Дело в том, что Джеффри понятия не имел о постоянных встречах и прогулках его дочери с Диком. Впервые услышав, что молодые люди как будто нравятся друг другу, он заявил, что, прежде чем разрешить что-либо подобное, он должен все хорошенько обдумать, и очень неразумно со стороны Дика, уж не говоря о Фэнси, показываться и впредь на людях вместе. Но Джеффри преспокойно позабыл об услышанном и, разумеется, ничего не обдумал. А время меж тем шло, и в силу одного этого мысли Джеффри снова обратились к мистеру Шайнеру. Даже Шайнер начал было думать, что для Фэнси Дик больше не существует, хотя, со своей стороны, этот на редкость беспечный джентльмен еще не предпринял никаких шагов.

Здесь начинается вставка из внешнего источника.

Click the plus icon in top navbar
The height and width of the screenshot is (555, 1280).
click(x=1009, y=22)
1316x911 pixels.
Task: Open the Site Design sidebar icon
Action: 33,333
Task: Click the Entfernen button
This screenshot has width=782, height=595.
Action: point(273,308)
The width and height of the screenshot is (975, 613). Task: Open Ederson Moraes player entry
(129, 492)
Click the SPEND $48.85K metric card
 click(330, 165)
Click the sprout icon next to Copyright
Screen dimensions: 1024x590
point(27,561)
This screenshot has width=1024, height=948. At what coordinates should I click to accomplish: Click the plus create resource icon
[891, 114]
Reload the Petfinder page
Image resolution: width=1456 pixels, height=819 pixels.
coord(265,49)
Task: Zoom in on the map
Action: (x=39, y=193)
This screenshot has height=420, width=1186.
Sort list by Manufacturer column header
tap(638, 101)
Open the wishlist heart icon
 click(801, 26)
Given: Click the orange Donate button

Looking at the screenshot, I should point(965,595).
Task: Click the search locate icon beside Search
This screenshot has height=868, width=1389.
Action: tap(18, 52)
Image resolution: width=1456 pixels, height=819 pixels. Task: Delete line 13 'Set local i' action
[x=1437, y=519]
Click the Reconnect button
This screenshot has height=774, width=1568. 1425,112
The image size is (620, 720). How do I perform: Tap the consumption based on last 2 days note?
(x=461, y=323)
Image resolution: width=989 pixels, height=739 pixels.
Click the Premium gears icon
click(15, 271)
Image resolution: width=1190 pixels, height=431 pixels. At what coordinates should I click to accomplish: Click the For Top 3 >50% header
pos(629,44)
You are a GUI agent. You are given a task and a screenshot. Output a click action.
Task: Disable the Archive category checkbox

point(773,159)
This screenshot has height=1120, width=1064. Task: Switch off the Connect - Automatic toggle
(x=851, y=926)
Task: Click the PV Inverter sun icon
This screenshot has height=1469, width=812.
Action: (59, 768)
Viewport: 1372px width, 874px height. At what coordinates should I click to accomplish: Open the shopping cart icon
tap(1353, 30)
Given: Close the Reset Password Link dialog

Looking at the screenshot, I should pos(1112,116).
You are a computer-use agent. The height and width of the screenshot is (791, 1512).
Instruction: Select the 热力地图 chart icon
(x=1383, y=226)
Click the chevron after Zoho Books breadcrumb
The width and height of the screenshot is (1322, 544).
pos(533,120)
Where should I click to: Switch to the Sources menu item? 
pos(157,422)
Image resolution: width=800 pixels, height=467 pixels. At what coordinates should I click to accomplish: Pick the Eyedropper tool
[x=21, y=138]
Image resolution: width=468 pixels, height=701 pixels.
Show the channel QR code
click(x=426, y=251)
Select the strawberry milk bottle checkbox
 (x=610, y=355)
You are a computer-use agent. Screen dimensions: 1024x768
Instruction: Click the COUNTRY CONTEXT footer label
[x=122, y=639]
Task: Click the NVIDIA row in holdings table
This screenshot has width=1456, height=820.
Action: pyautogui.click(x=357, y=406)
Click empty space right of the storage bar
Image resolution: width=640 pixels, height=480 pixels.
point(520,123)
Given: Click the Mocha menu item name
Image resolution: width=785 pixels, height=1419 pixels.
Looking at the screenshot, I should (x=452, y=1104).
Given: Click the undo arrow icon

— Отец ведь поговорил не только с мистером Шайнером. — продолжала Фэнси, — он и мне прислал письмо, где пишет, что будет рад, если я приму благосклонно его ухаживания.
— Я должен сейчас же повидаться с твоим отцом! — И Дик решительно двинулся к югу; однако, вспомнив, что мистер Дьюи живет к северу, повернул обратно.